* [Challenge]: Turn the records below into a numbered list, one line per item, with blank lines dropped and the pictures left out.

* [Dataset content]:

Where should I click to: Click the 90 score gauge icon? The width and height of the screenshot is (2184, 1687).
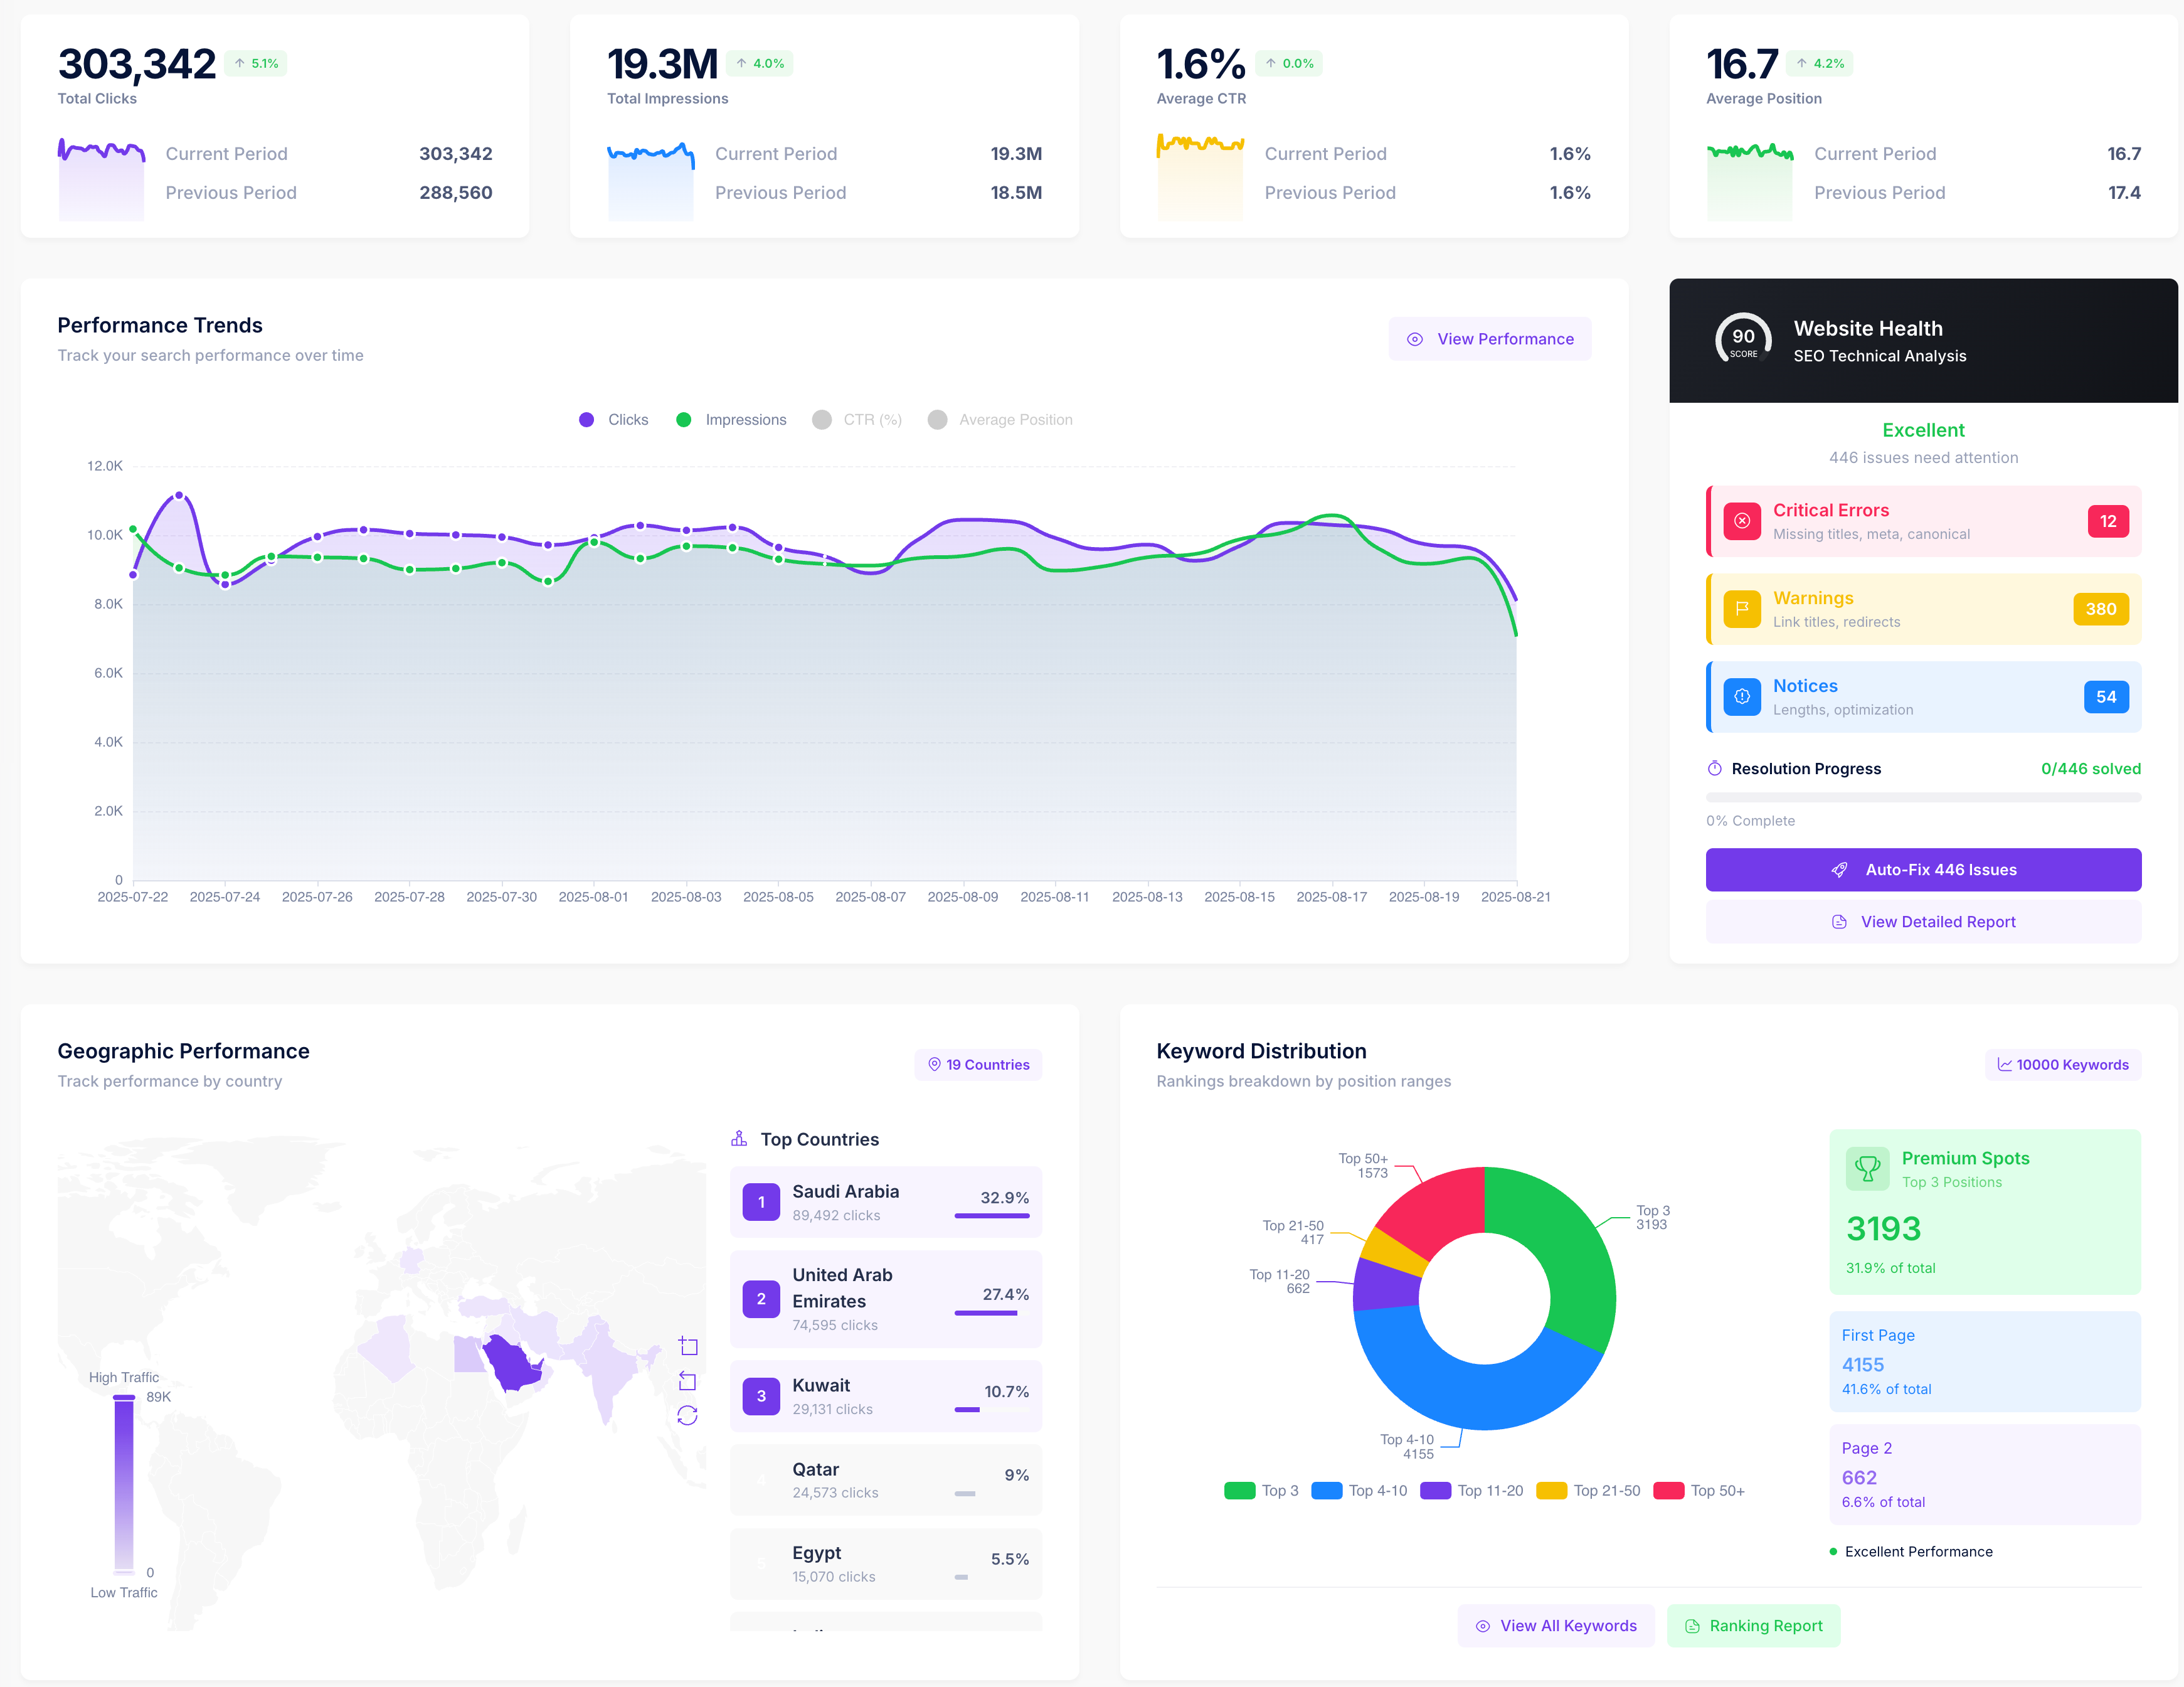[1743, 340]
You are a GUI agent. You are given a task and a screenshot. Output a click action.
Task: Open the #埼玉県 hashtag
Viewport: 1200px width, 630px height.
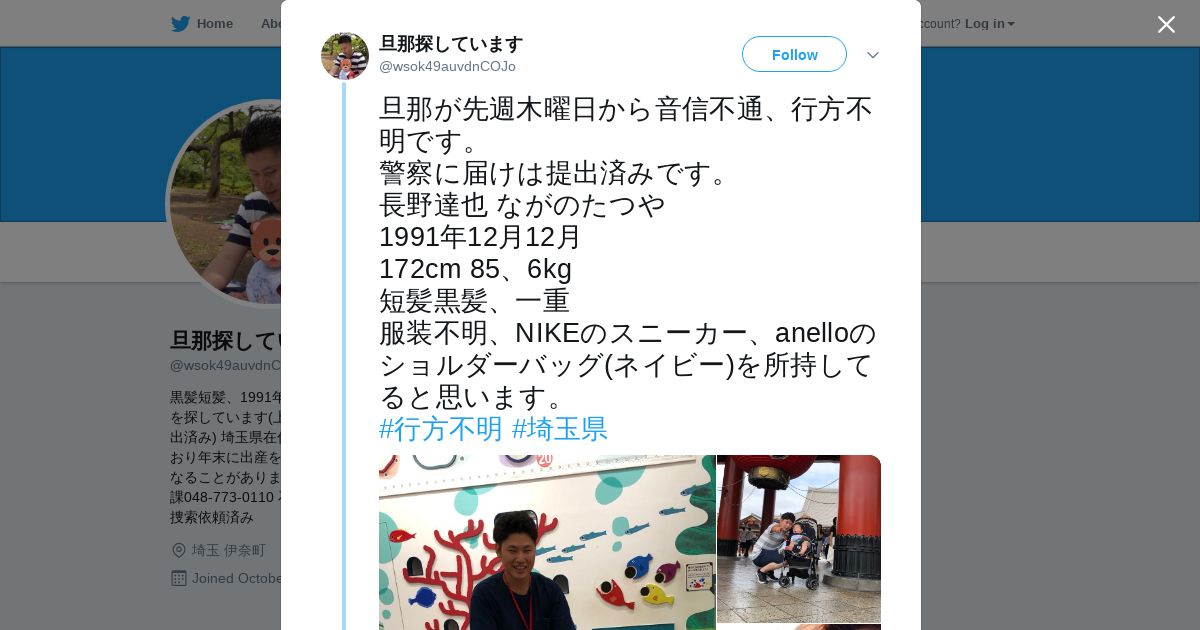(560, 429)
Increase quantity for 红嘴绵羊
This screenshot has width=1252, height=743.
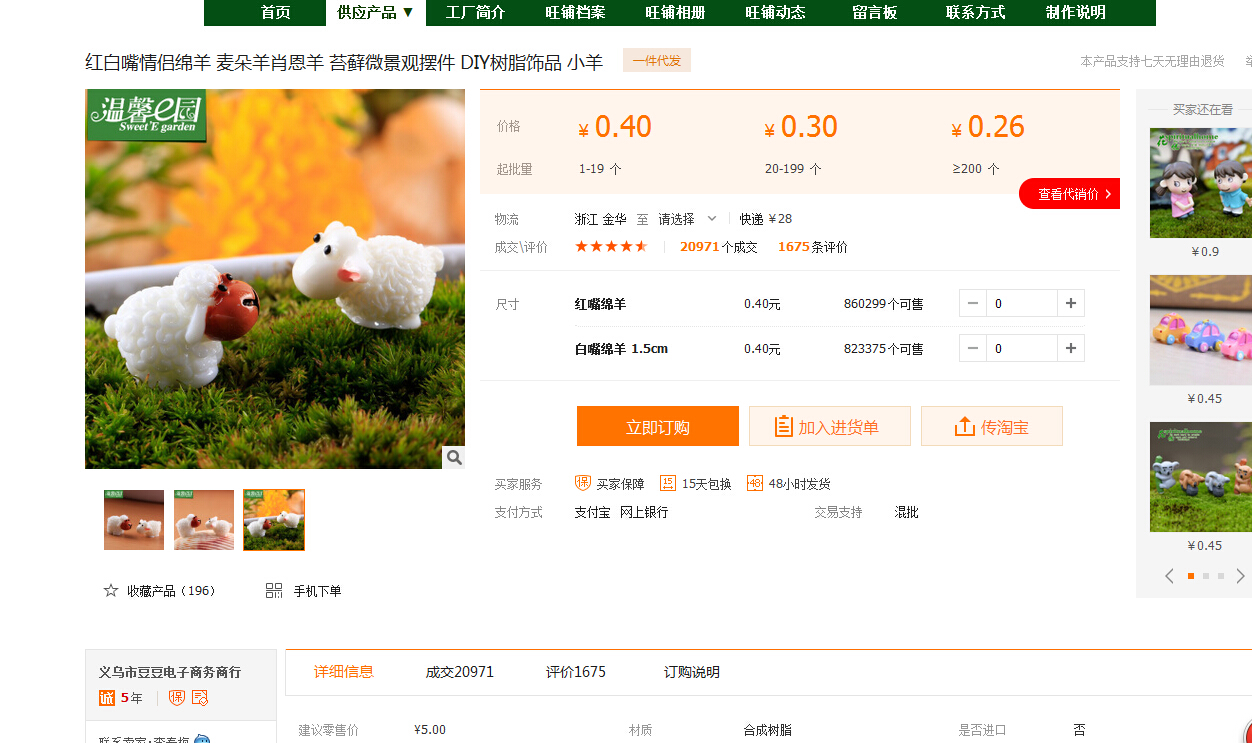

* [Expected output]:
1. Where should I click to: Click the 90 score gauge icon? The width and height of the screenshot is (2184, 1687).
2. [1743, 340]
3. You are a GUI agent. You are given a task and a screenshot. Output a click action.
4. Task: Open the #埼玉県 hashtag
5. Viewport: 1200px width, 630px height.
6. (560, 429)
7. Increase quantity for 红嘴绵羊
8. This screenshot has width=1252, height=743.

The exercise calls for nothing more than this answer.